J'ignore si l'Académie était alors dans l'usage, comme le disait son directeur, de choisir et de chercher elle-même ses sujets. Je sais seulement que tous les académiciens ne songeaient pas à chercher Boileau; et il y en avait plusieurs qu'il ne songeait pas non plus à solliciter. Le roi lui demanda un jour pendant son souper s'il était de l'Académie; Boileau répondit avec un air fort modeste qu'il n'était pas digne d'en être. « Je veux que vous en soyez,» répondit le roi. Quelque temps après une place vaqua, et La Fontaine, qui la voulait solliciter, alla lui demander s'il serait son concurrent. Boileau l'assura que non, et ne fit aucune démarche. Il eut cependant quelques voix; mais la pluralité fut pour La Fontaine; et lorsque, suivant l'usage, on alla demander au roi son agrément pour cette nomination, le roi répondit seulement : « Je verrai. » De manière que La Fontaine, quoique nommé, ne fut point reçu, et resta très-longtemps, ainsi que l'Académie, dans l'incertitude. Enfin, une nouvelle place vaqua, et l'Académie aussitôt nomma Boileau. Le roi, lorsqu'on lui demanda son agrément, l'accorda en ajoutant: « Maintenant vous pouvez recevoir La Fontaine.» Boileau fut reçu le 3 juillet 1684. L'assemblée fut nombreuse le jour de sa réception. On était curieux d'entendre son discours. Il était obligé de louer et de s'humilier. Il recevait une grâce inespérée, et il n'était pas homme à faire un remerciment à genoux. Il se tira habilement de ce pas difficile. Il loua sans flatterie, il s'humilia noblement; et en disant que l'entrée de l'Académie lui devait être fermée par tant de raisons, il fit songer à tant d'académiciens dont les noms étaient dans ses satires.

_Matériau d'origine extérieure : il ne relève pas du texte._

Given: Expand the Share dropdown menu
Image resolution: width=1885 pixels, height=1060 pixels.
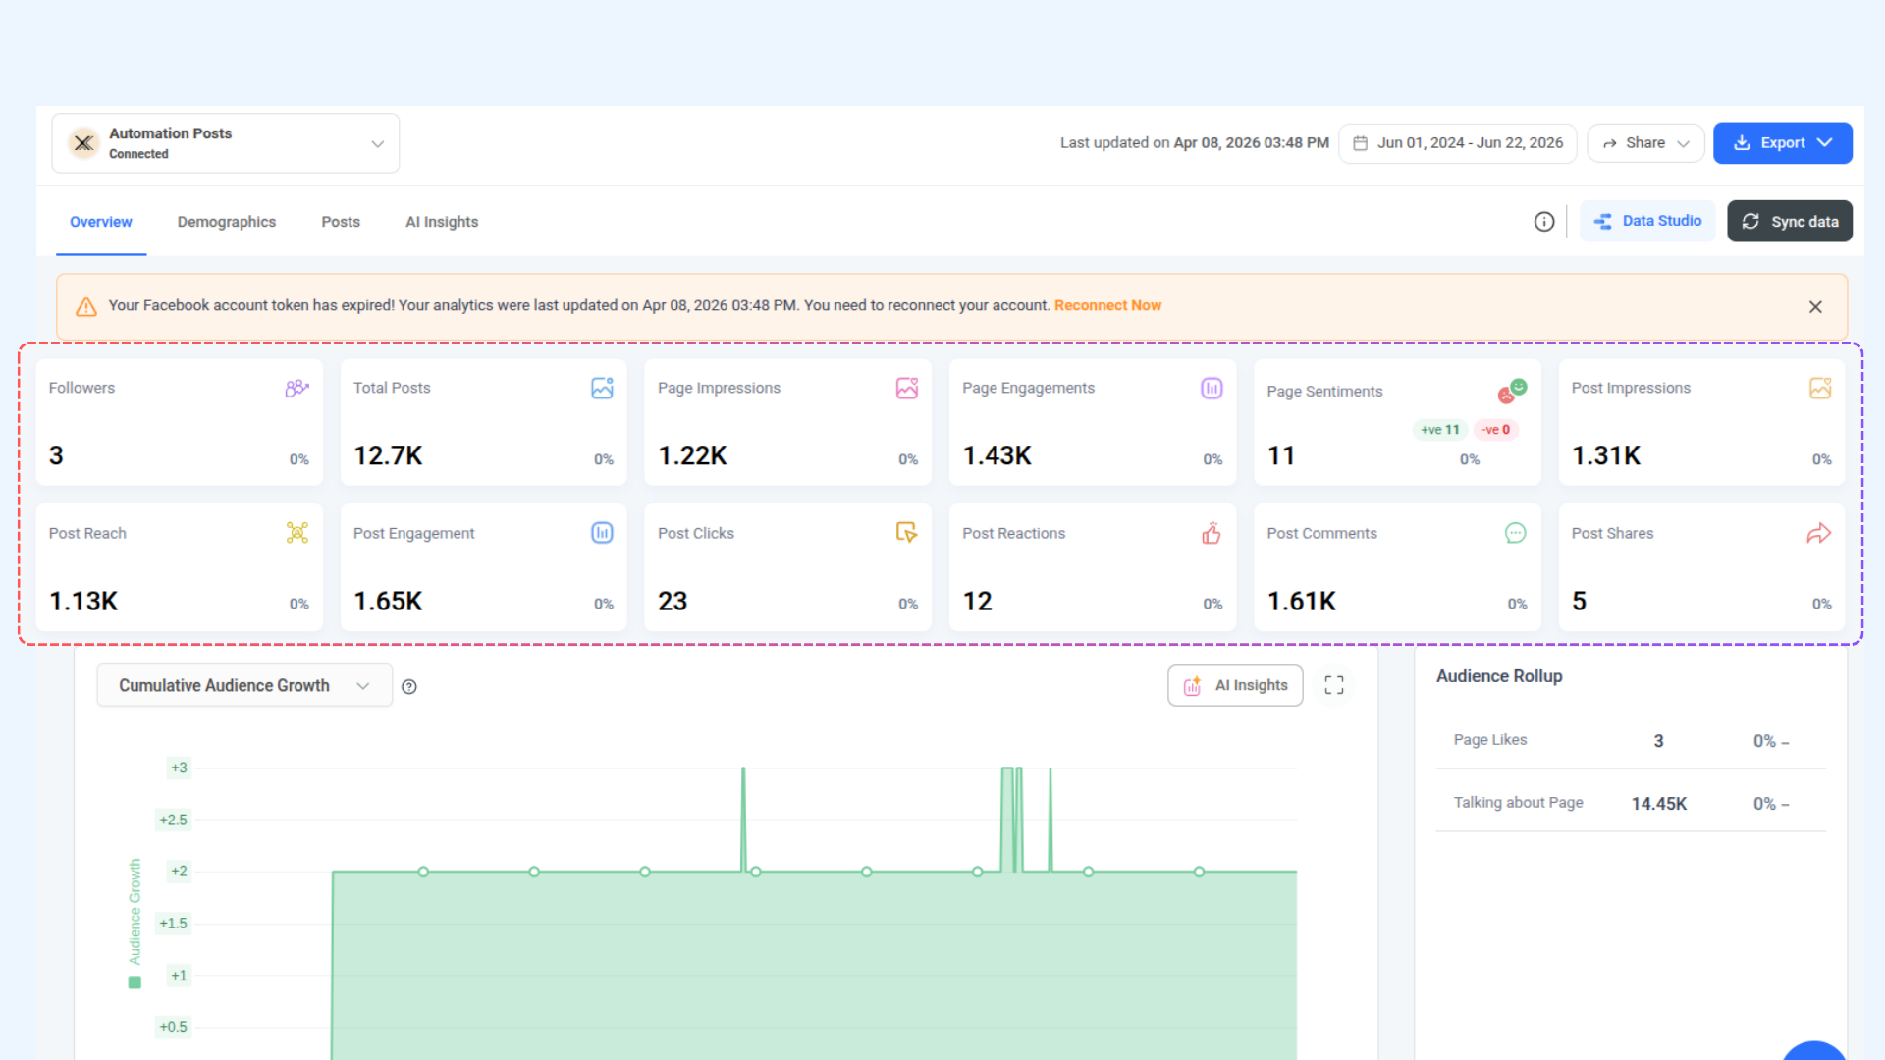Looking at the screenshot, I should 1646,143.
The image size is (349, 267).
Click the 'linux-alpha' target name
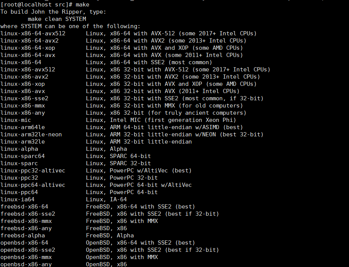pyautogui.click(x=19, y=149)
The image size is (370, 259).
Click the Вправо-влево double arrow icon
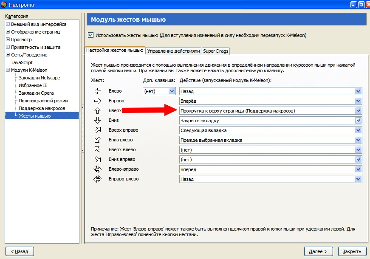pyautogui.click(x=98, y=179)
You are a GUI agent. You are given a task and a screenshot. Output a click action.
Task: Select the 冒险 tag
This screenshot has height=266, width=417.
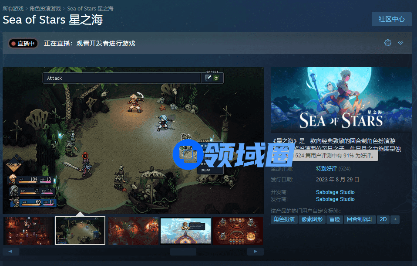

A la fin de cette même année, Corneille mourut; et mon père, qui le lendemain de cette mort entrait dans les fonctions de directeur, prétendait que c'était à lui à faire faire, pour l'académicien qui venait de mourir, un service suivant la coutume. Mais Corneille était mort pendant la nuit; et l'académicien qui était encore directeur la veille prétendit que, comme il n'était sorti de place que le lendemain matin, il était encore dans ses fonctions au moment de la mort de Corneille, et que par conséquent c'était à lui à faire faire le service. Cette dispute n'avait pour motif qu'une généreuse émulation: tous deux voulaient avoir l'honneur de rendre les devoirs funèbres à un mort si illustre. Cette contestation glorieuse pour les deux parties fut décidée par l'Académie en faveur de l'ancien directeur, ce qui donna lieu à ce mot fameux que Benserade dit à mon père : « Nul autre que vous ne pouvait prétendre à enterrer Corneille, cependant vous n'avez pu y parvenir. »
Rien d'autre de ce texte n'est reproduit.